優しく撫でられている内に、私の心はゆっくりと落ち着いてきた。
「じゃあ、とりあえず僕の友達が待ってる紬屋に行こうか。このままじゃ風邪ひいちゃうしね」
そう言われて、私は頷くと、彼の腕にしっかりと抱きついた。

「ところで・・君、名前は?」
ふるふる・・と、首を振る。
・・・ダメ・・思い出せない・・
「どこから・・来たか・・覚えてる?」
また、首を振る。
・・・・わからない・・私・・どうしてここにいるんだろう・・
「ひょっとして・・記憶が・・無いの?」
・・何も・・思い出せない・・・私・・いったい・・誰・・・?
どこから来たの・・? 私・・私・・・っ!!
「あ、ああっ、泣かないでいいから! だ、大丈夫! きっとそのうち思い出すよ! だから・・
ほら・・今は落ち着いて・・・」
また優しく撫でてくれる・・
暖かい・・・

「えっと、とりあえず僕の自己紹介だけ・・僕は草刈鷲士。相模大学の三回生だよ。これから行く
紬屋にいるのも、同じ相模大の友達だから、心配しないで」
また頷く。
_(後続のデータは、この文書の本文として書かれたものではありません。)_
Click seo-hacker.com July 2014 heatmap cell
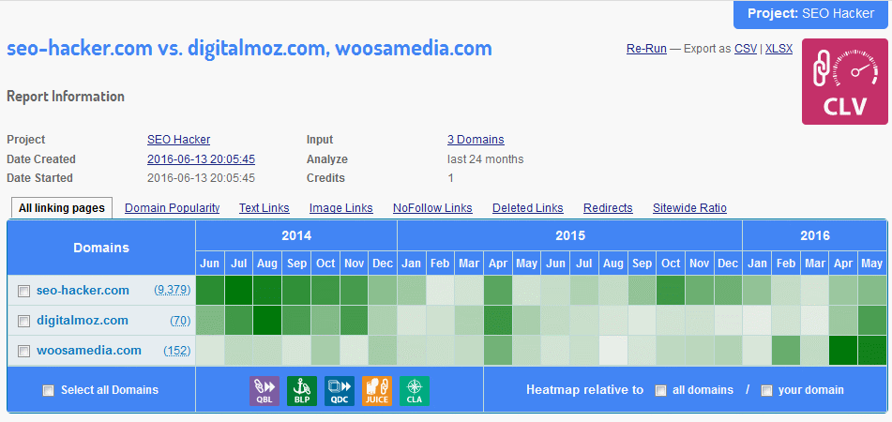The width and height of the screenshot is (892, 422). click(x=238, y=291)
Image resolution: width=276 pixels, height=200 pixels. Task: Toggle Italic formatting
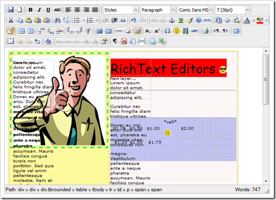[x=39, y=10]
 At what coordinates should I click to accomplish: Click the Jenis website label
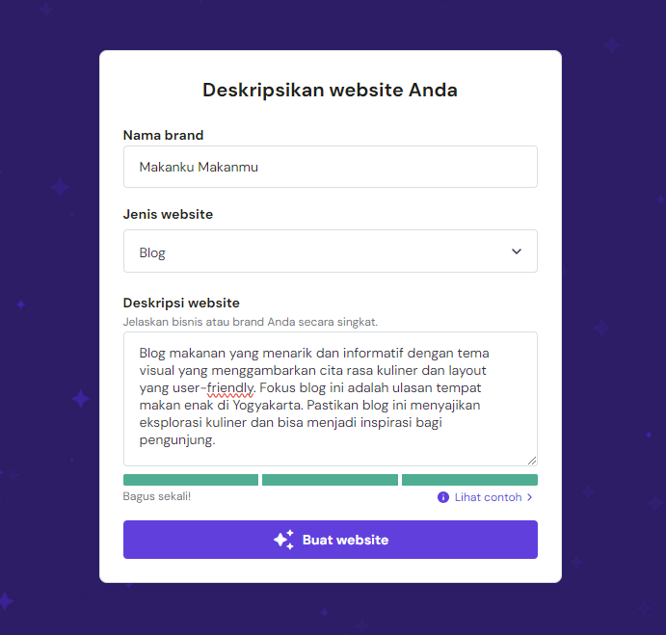tap(169, 214)
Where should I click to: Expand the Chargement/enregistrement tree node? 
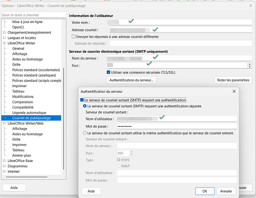pos(4,32)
どうしても声が出せない・・
「さてと・・じゃあ、ちょっとだけ離してくれる? 荷物持たなくちゃいけないから」
そう言って男の人・・鷲士さんは私の手を解こうとした・・・
でも・・その瞬間・・私の脳裏を激しい不安が襲った・・

− 手が・・離れて・・・嫌・・1人は・・嫌っ!! 離さないで! 1人にしないでっ!!
「あ、あああああああああああ!!」
怖くて・・悲しくて・・叫ぶ声は止まらない・・
慌てて鷲士さんが私を抱きしめてくれる。
「大丈夫・・大丈夫だから・・僕はここにいるから・・泣かないで・・ねっ」
不思議・・鷲士さんが抱きしめてくれると・・すごく落ち着く・・・
いつの間にか私の叫びは止まっていた。

「じゃあ、行こうか」
そう言って鷲士さんは私を腕に抱きつかせたまま歩き出した。